To end this week's task, we performed extensive benchmarks with various configuration parameters.

In the following week, we added support for **Shared Memory Parallelization**.
This meant that we had to check whether the input tensor contained any dimensions that should be executed in parallel.
If that was the case, we flattened all shared dimensions into one big iteration space and then parallelized it using **OpenMP**.
You can find more information :ref:`here <shared-memory-parallelization>`.

The second task of week 7 was to implement optimization passes, see :ref:`optimization-passes`.
First, we developed an intermediate representation of the tensors consisting of Dimension ``struct``'s.
Then, we applied **Primitive Identification**, **Dimension Splitting** and the **Parallelization of Sequential Dimensions** to the vectors of the Dimension ``struct``'s that represent each input tensor.

In week 8, we enhanced our tensor operation backend and our optimizer by supporting **Unary Operations**, such as permuting a tensor's dimensions.
Here, we first had to verify that all dimensions of such an operation are of type ``C`` and appear both in the input and the output tensor. Additionally, the second input tensor had to be automatically set to ``nullptr``, as unary operations only support one input.
Next, we had to implement new primitive identification and shared memory parallelization optimization passes for the unary operations and finally verify the correctness of our code against a reference implementation.
To view the results and implementations, visit our :ref:`detailed report <unary-operations>`.

In the final weekly submission of our project, we made important enhancements to the flexibility of our tensor compiler.
The first major task was the support for **Einsum Tree Expressions**.
We began with a :ref:`string parser <einsum-parsing>` that transforms expressions of the form ``[...],[...]->[...]`` into an internal tree representation.

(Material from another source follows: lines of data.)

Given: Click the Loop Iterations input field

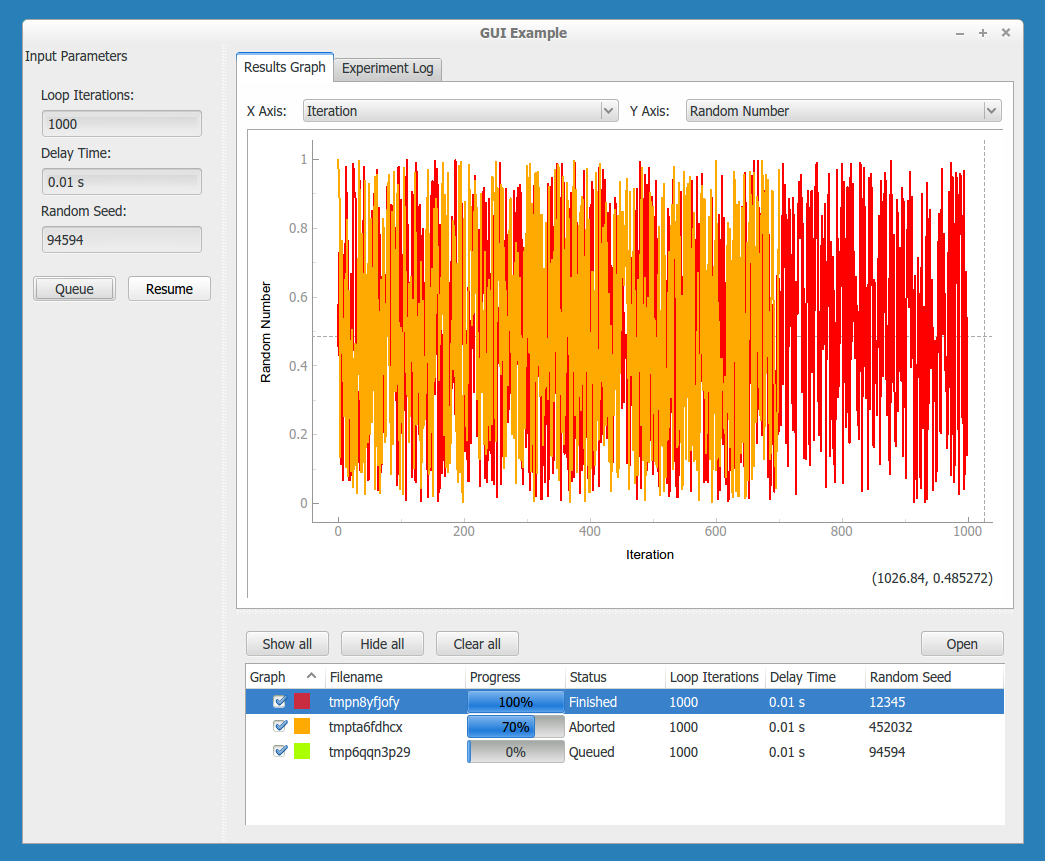Looking at the screenshot, I should pyautogui.click(x=121, y=124).
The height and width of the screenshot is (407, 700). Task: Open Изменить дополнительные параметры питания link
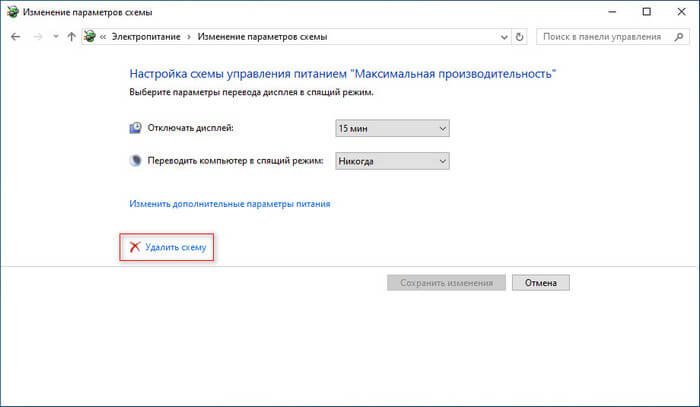[x=230, y=204]
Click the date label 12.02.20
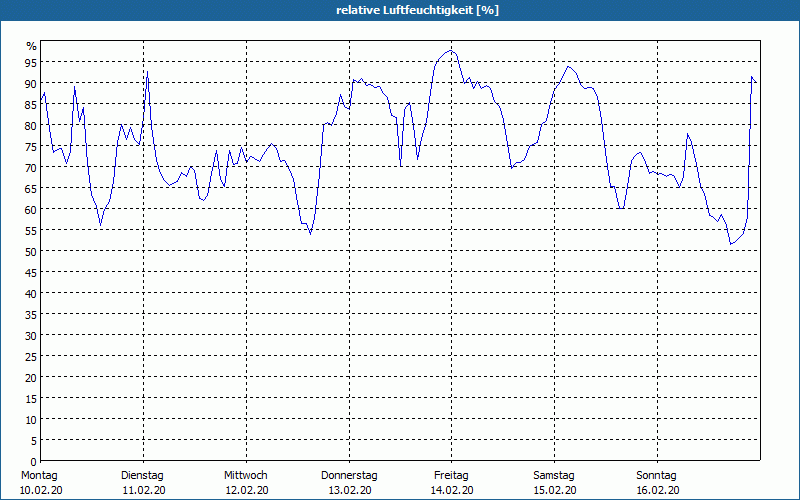The image size is (800, 500). 246,490
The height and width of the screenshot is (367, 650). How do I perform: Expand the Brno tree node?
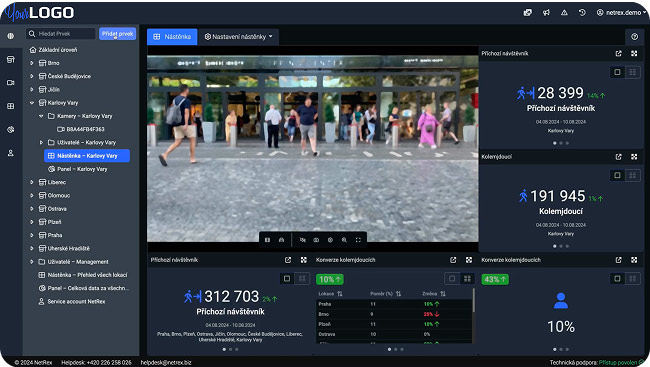32,63
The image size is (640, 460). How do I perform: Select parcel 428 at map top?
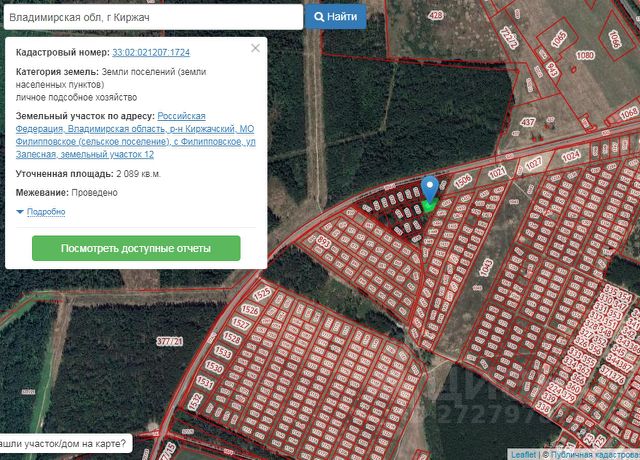(x=435, y=15)
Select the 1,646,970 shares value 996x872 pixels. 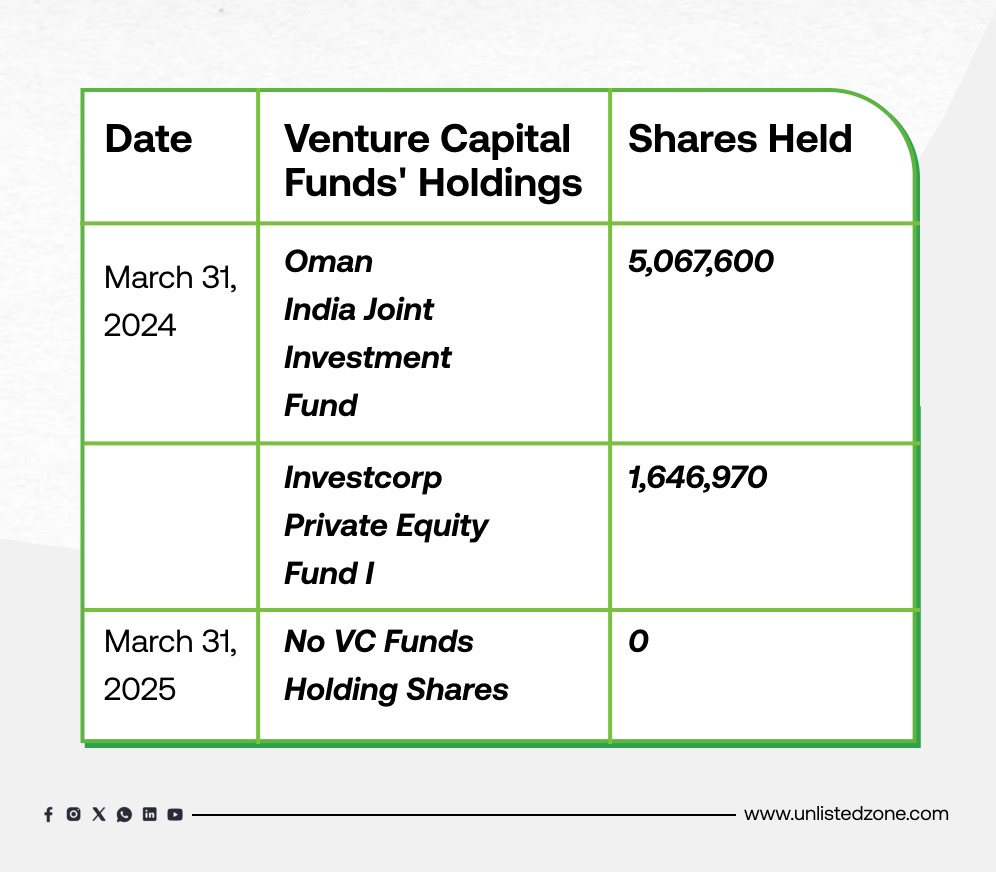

The next step involved :ref:`lowering this einsum tree to our tensor operation backend <einsum-lowering-subchapter>`. We then applied our existing :ref:`optimization passes <einsum-node-optimizations>` on this tree structure, and finally ensured that the tree could be correctly :ref:`executed <einsum-execution>`. To assess the correctness and performance of our implementation, we ran a series of benchmarks. A comprehensive report on this work is available in :ref:`einsum-lowering`.

The second major task was to implement **Optimization Passes for Einsum Trees**.
These differ from the previous optimization which focused on the internals of a single tensor operation.
In this task, we looked at **Node Swapping**, **Dimension Reordering** and the **Insertion of Permutation Nodes**.
These tree optimizations come before the initialization of each tree node, and reshape the einsum tree to improve performance.
Refer to :ref:`einsum-tree-optimizations` to learn more about our implementations.

The last task was to propose a pitch and write a short sketch on the individual phase that would conclude this project.
To read our pitch and sketch, please take a look at :ref:`individual-phase`.

During the last two weeks, we had to fulfill the pitch that we had written in the prior week.
We used the first week of the individual phase to extend the flexibility of our tensor compiler by implementing various unary and binary primitives.
In the second week, we put our attention on the rather complex sigmoid activation function and added multiple implementations with different speeds and accuracies.
Lastly, we improved our optimizer by adding support for **Dimension Fusion**.